- [Required work]: According to the gold investment text below, in what decade did the Bank of England stop selling gold?

- [Source text]:
□ □ □ □ □
Gold exchange-traded funds (ETFs) or exchange traded commodities (ETCs) are listed on the stock market like a traditional equity but they hold only assets centred on gold.

Your ETF performance will be based similarly on the performance of physical gold on the market.

What is the best way to invest in gold in the UK?

Investors can either use a gold bullion brokerage to buy gold, contact a bank that offers a gold account or speak with a financial adviser or stock broking service for broader gold investments.

An adviser or broker can help to review your investment portfolio and find the best gold investment strategy for your circumstances. 

Investing in gold FAQs

Is investing in gold free from VAT?

Those investing in gold bullion of investment-grade quality can do so without paying VAT in the UK, although investors should check the status of VAT for gold investments with HMRC.

Do I pay Capital Gains Tax on gold coins?

Gold coins minted in and after 1837 that are legal UK tender at the time they were purchased or sold should be exempt from Capital Gains Tax (CGT). They also need to be in Sterling to qualify, so a Sovereign that is a £1 sterling-based gold coin, would qualify for the exemption, while Kruggerrands would not as these a form of South African currency. Those buying gold coins minted before 1837 should be aware these are not classed as legal tender and are treated as chattels. There is the possibility that these could be exempt from CGT, if the gain does not exceed certain values set out in HRMC guidance.
Investors also need to bear in mind the rules for the selling of sets of coins and again should refer to HRMC guidance.
Gold that is not deemed to be legal tender will have CGT applied at the appropriate rate for profits over a set amount.

Read the Moneyfacts Taxfacts to find out the current rates and limits for CGT.

Can I buy gold from the Bank of England?

No, while the Bank of England holds more than 400,000 bars of gold, it stopped selling gold in the 1930s.
□ □ □ □ □
- [Recorded data]:
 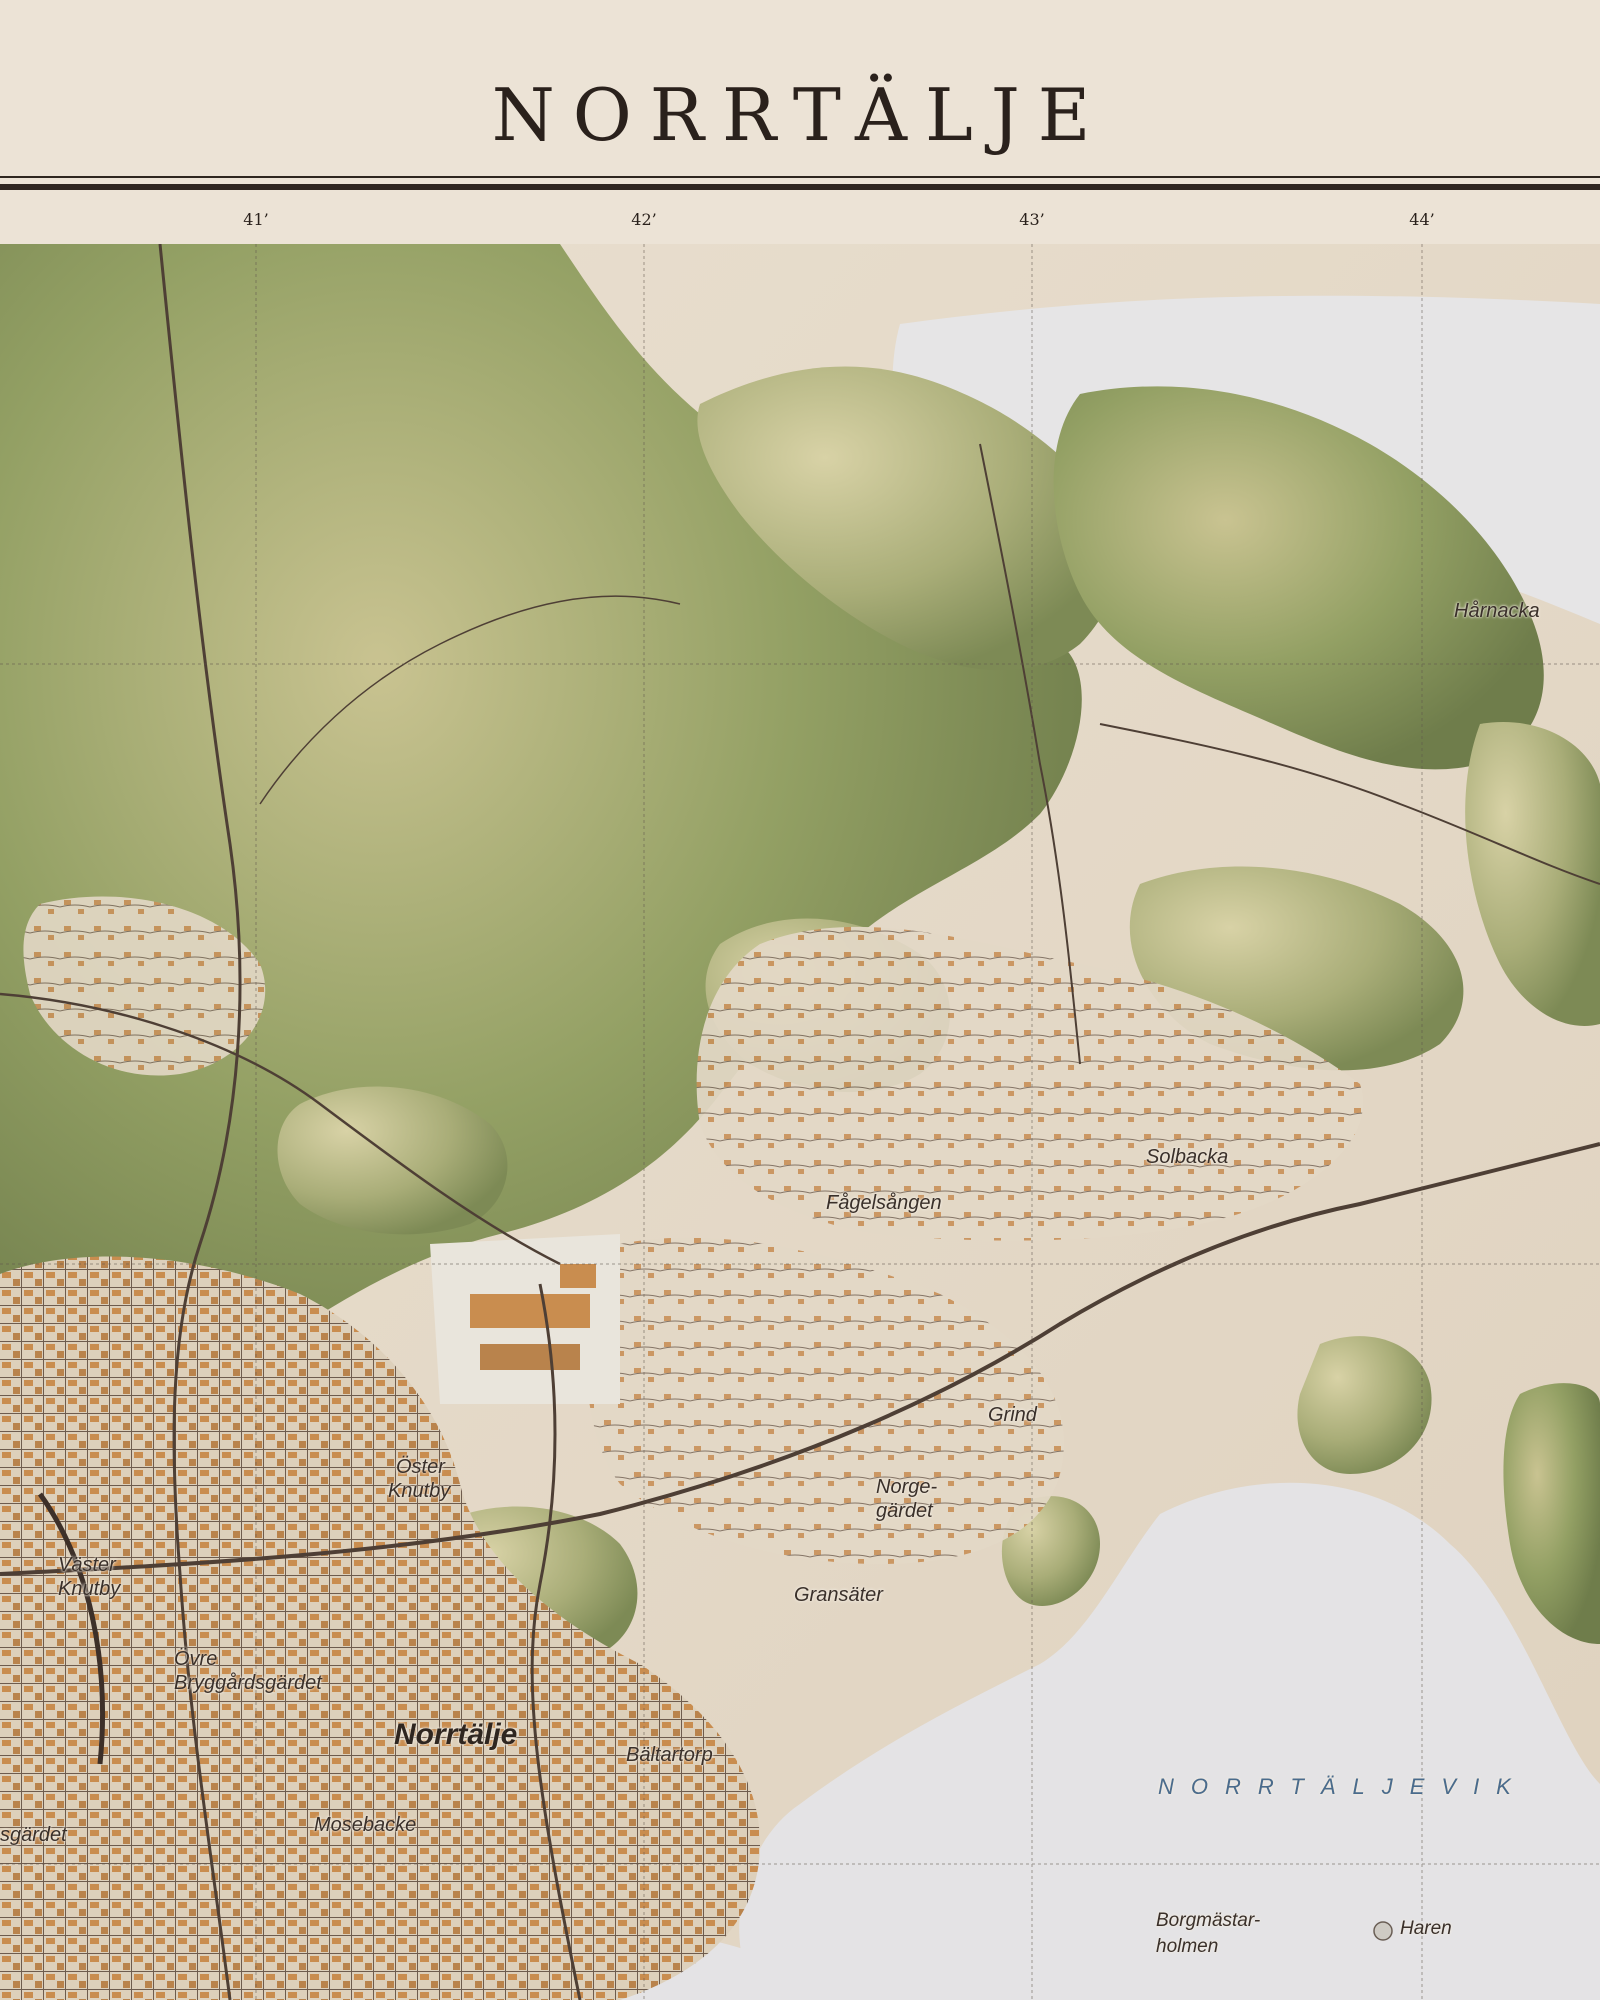 I want to click on place-label-harnacka: Hårnacka, so click(x=1497, y=611).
□ □ □ □ □
- [Result of the exercise]: The 1930s.